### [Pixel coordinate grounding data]
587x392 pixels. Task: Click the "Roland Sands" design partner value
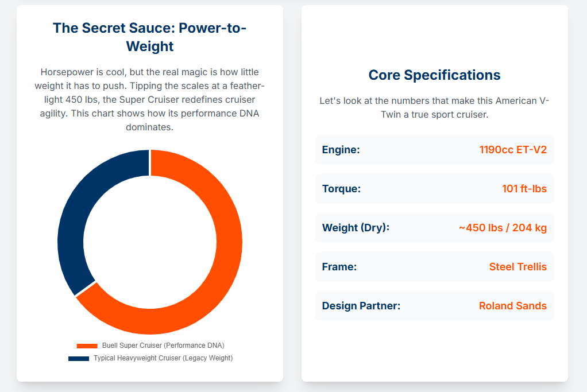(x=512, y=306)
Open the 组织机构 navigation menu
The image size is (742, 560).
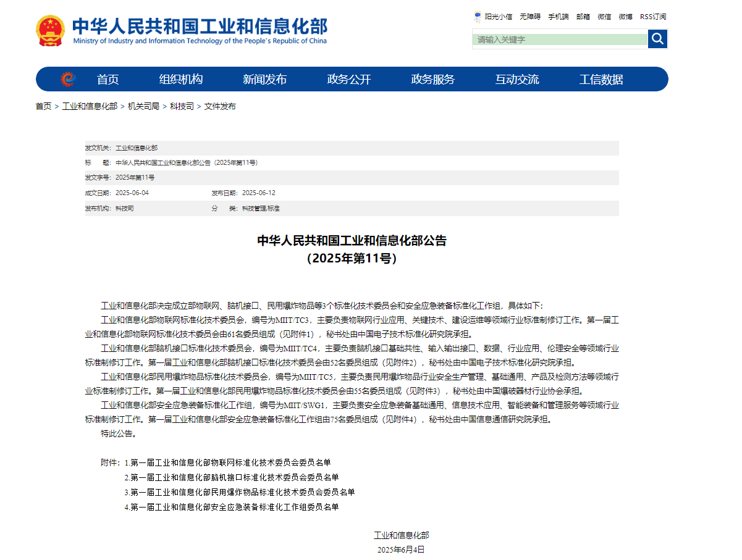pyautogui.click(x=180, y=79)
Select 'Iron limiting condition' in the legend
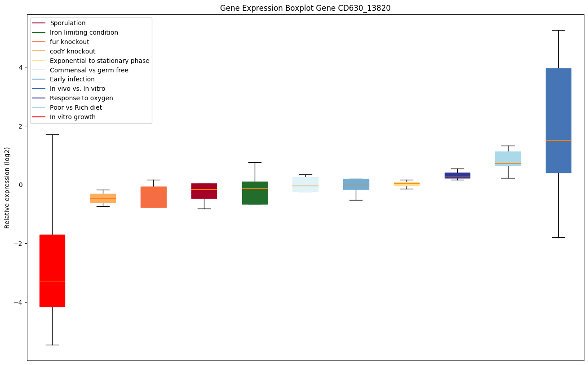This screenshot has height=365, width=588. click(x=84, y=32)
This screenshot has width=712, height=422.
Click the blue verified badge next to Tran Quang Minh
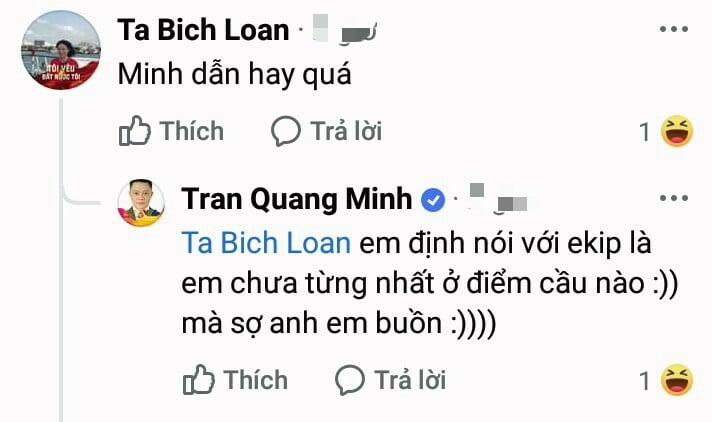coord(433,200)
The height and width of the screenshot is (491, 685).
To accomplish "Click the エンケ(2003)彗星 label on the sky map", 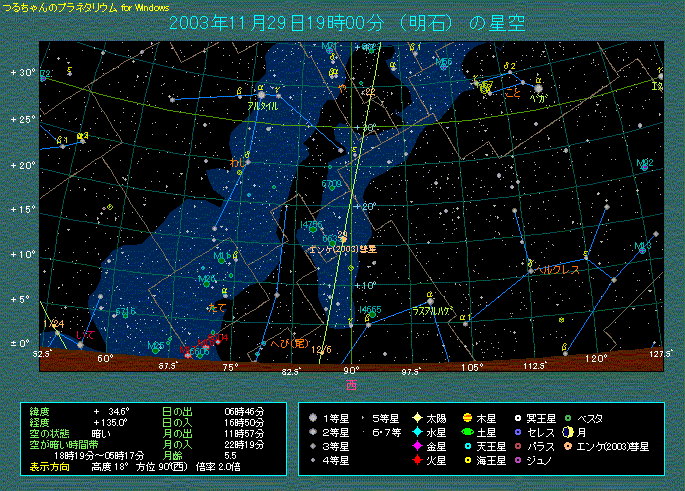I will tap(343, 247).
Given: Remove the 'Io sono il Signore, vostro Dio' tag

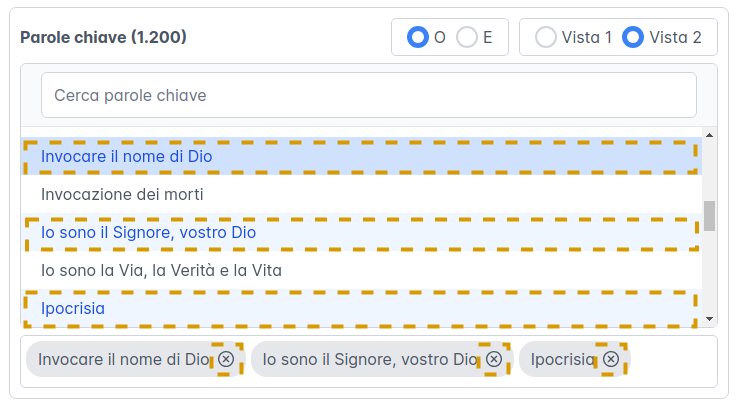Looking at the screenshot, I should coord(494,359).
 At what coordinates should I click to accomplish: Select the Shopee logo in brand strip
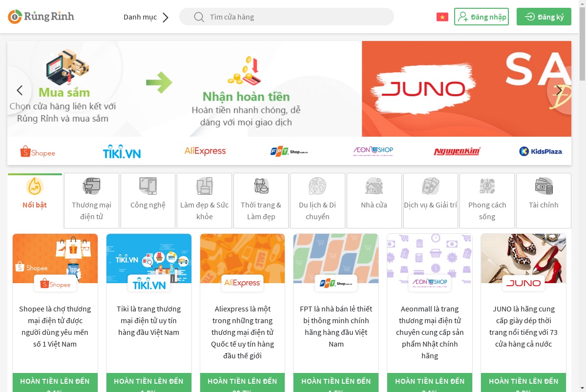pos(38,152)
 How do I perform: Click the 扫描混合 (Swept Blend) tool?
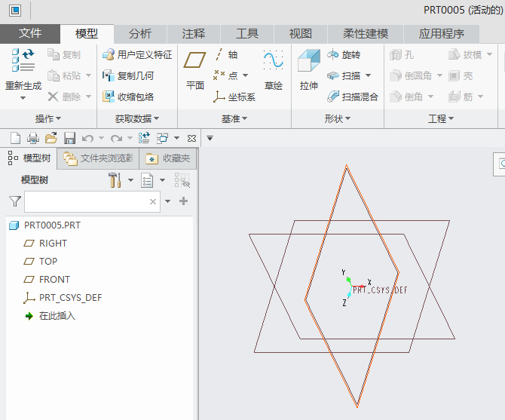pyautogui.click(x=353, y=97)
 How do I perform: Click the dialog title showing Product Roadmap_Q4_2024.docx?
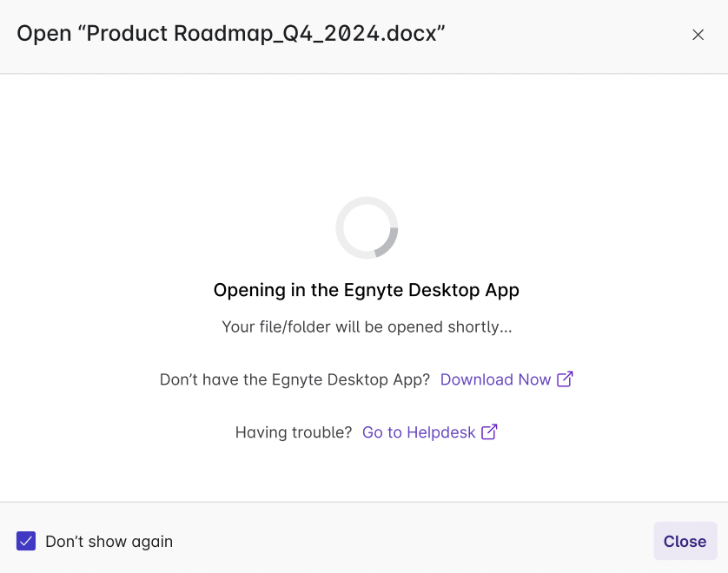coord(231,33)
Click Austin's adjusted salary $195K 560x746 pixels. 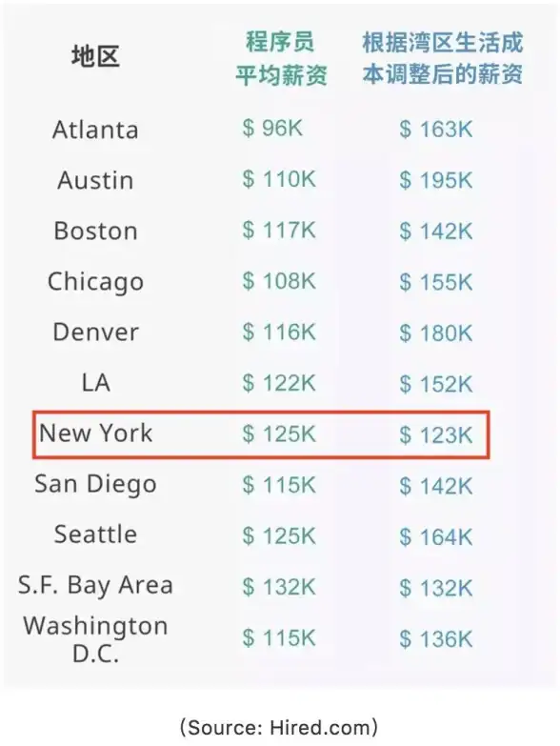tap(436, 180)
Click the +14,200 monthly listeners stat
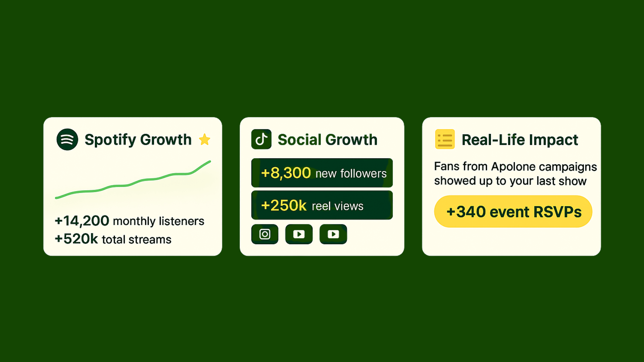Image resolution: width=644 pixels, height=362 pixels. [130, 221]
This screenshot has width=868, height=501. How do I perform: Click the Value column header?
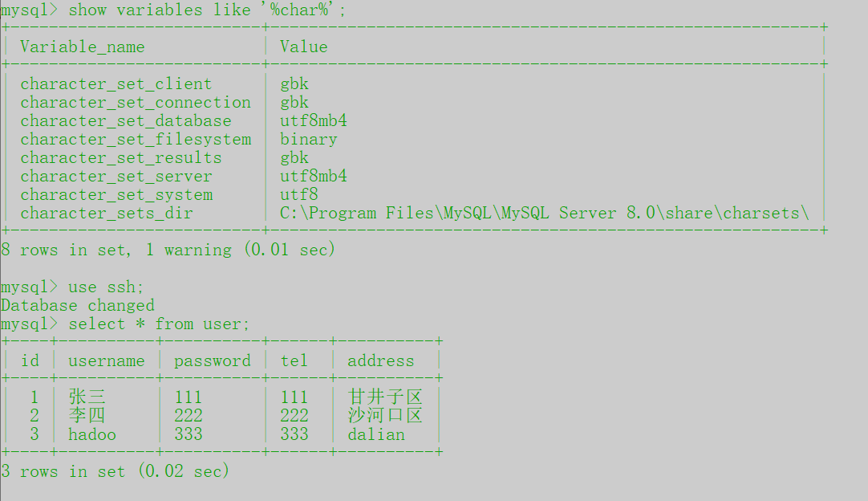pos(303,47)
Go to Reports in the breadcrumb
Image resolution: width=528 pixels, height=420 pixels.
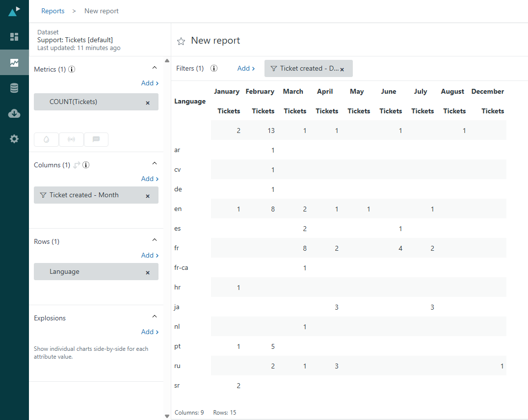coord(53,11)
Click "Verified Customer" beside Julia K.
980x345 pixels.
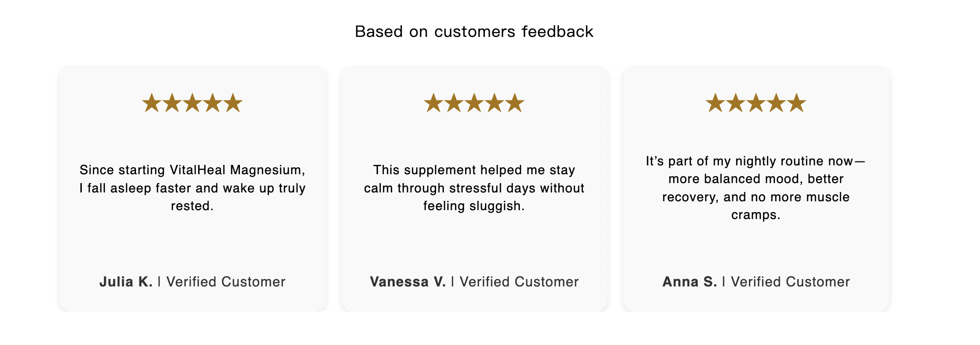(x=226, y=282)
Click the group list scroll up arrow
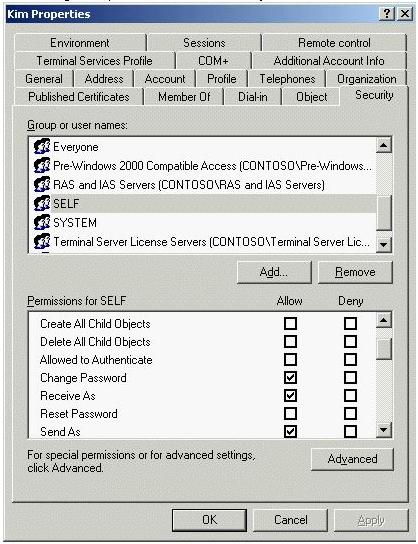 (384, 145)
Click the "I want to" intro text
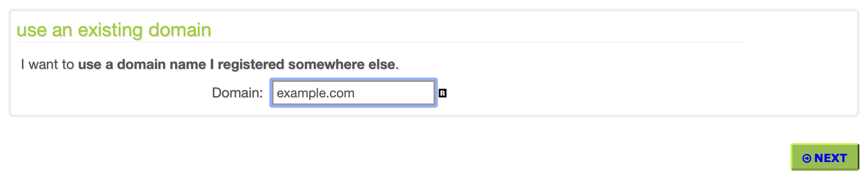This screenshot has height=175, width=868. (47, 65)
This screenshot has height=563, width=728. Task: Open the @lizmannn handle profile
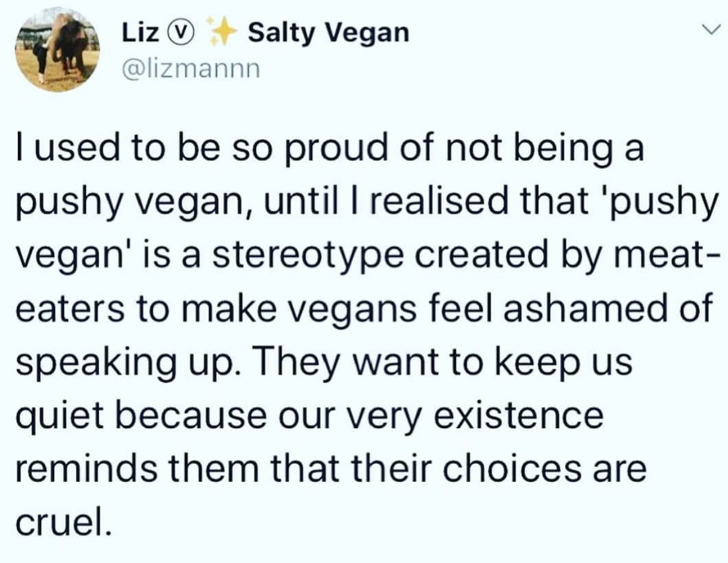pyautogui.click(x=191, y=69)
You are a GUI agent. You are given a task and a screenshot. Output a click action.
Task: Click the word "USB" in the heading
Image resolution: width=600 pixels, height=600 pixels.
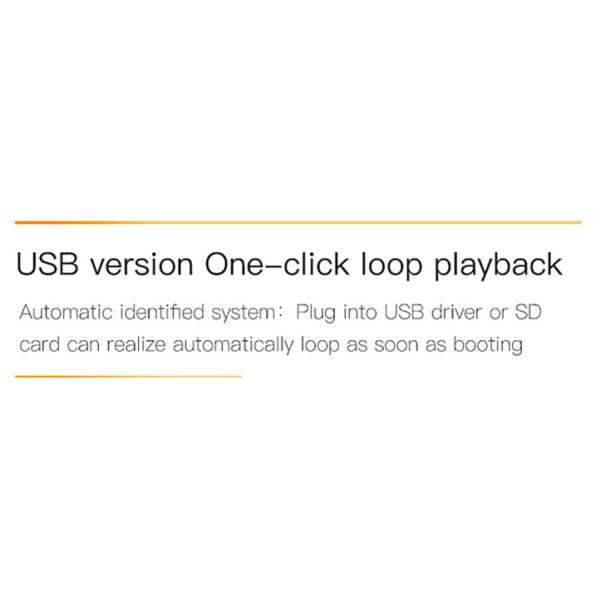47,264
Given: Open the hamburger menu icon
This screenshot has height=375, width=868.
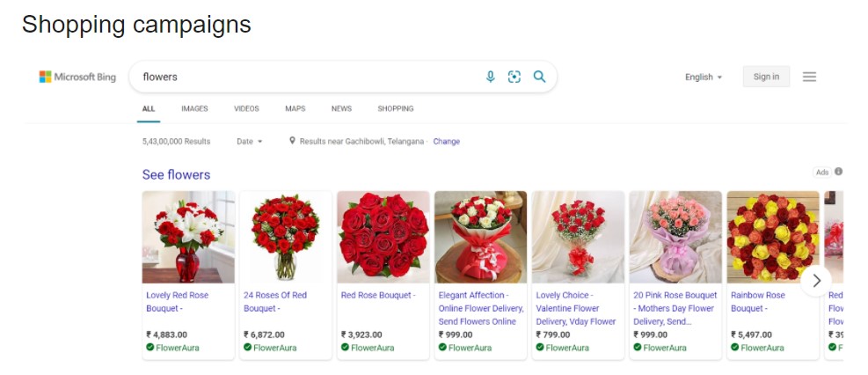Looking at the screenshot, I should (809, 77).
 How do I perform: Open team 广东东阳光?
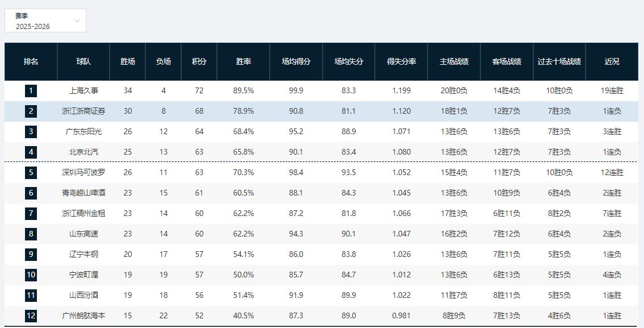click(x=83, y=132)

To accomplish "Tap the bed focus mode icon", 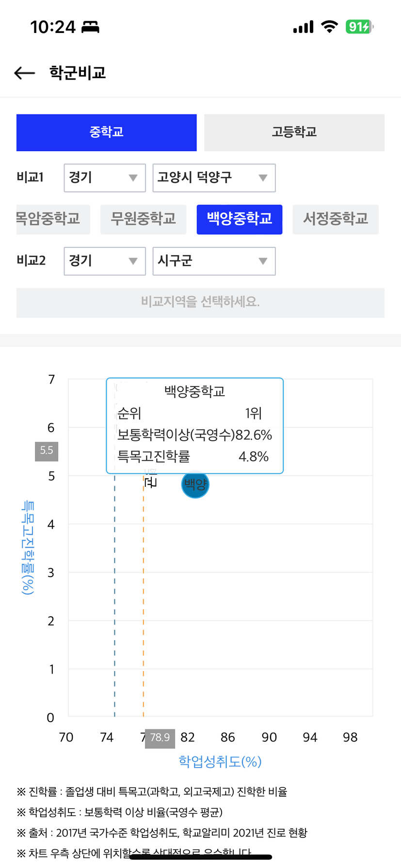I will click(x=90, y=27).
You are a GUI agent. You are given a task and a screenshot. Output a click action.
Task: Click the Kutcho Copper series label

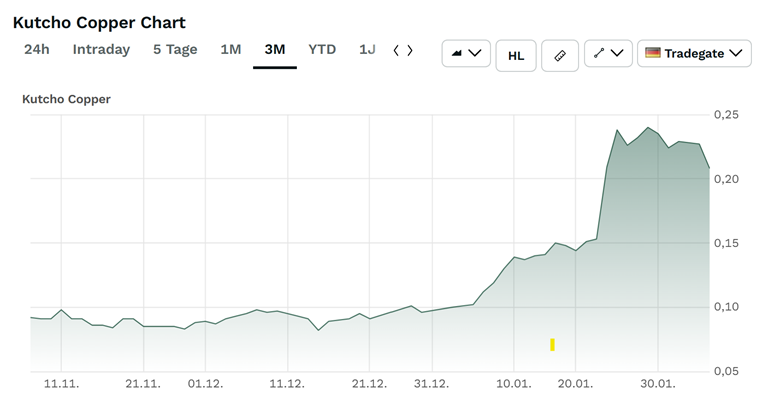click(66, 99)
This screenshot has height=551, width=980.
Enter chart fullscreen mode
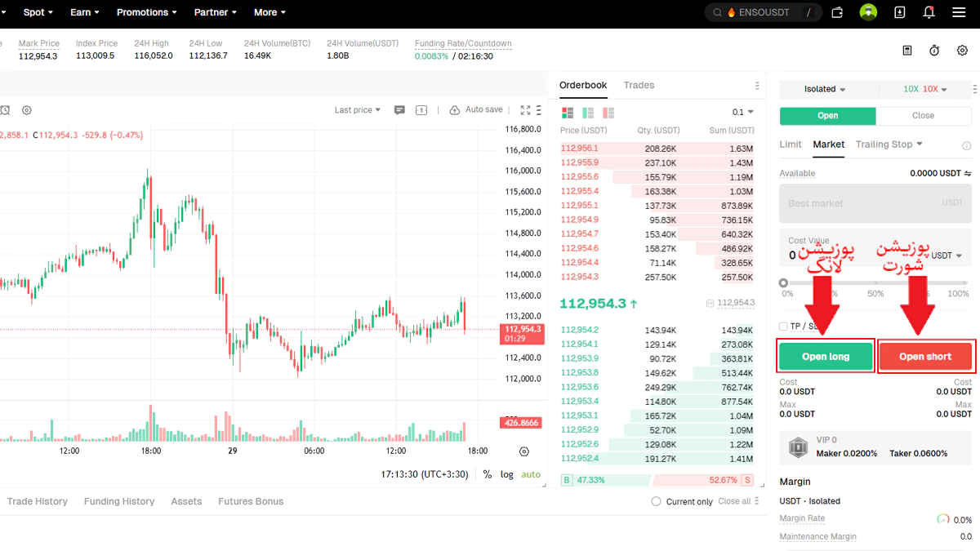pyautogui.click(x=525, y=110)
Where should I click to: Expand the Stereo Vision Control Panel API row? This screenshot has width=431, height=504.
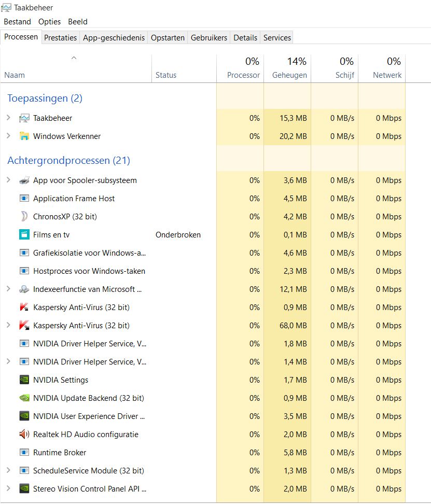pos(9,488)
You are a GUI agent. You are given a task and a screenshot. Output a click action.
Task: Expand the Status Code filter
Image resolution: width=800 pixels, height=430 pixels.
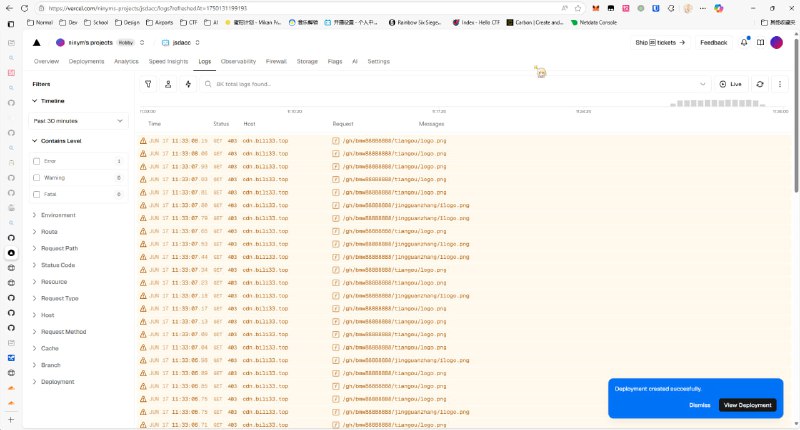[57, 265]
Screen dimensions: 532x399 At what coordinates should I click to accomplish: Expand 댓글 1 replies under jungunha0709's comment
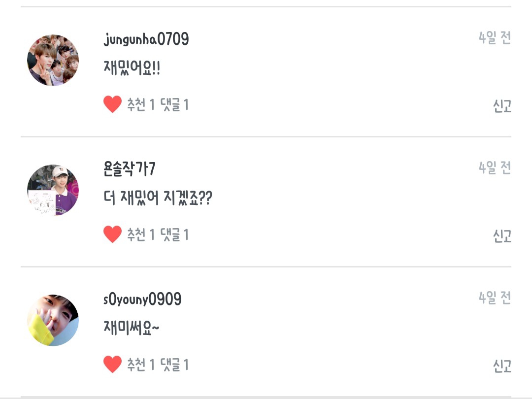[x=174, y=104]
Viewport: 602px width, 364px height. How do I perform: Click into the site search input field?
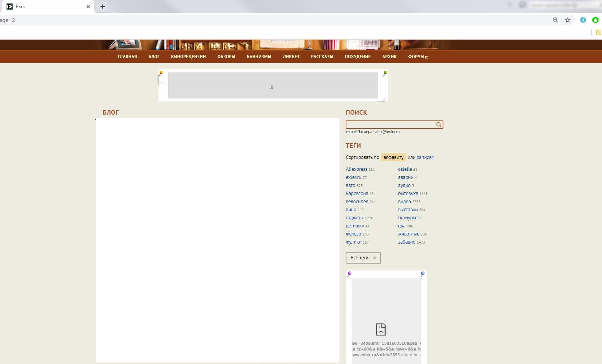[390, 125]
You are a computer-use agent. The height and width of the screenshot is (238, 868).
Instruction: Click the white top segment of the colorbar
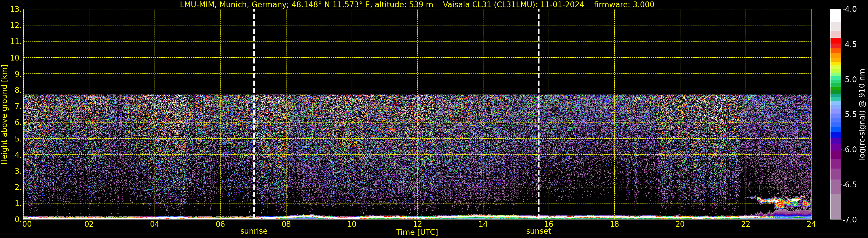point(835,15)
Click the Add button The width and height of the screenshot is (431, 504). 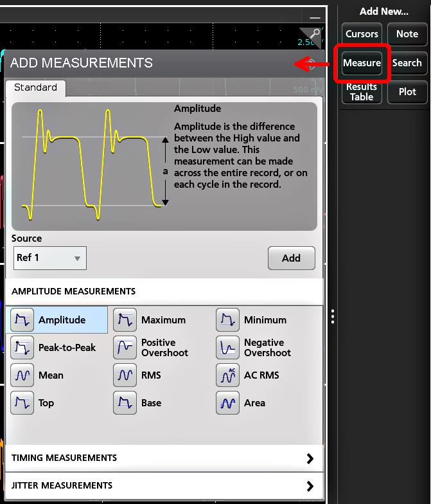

### [To do]
Please repeat, exactly as written, only the lines from the line with "Where should I" to the end of the data, leaving out every picture.

### [Completed task]
Where should I click to: Expand the Stereo Vision Control Panel API row? This screenshot has width=431, height=504.
pos(9,488)
You are a GUI agent. You are given a task and a screenshot. Output a click action.
Task: Expand the Status Code filter
Image resolution: width=800 pixels, height=430 pixels.
[57, 265]
Screen dimensions: 532x399 At what coordinates should I click to accomplish: Expand 댓글 1 replies under jungunha0709's comment
[x=174, y=104]
Viewport: 602px width, 364px height. How do I perform: Click into the site search input field?
[390, 125]
You are a computer-use agent. The height and width of the screenshot is (238, 868).
Instruction: Click the white top segment of the colorbar
point(835,15)
Click the Add button The width and height of the screenshot is (431, 504). 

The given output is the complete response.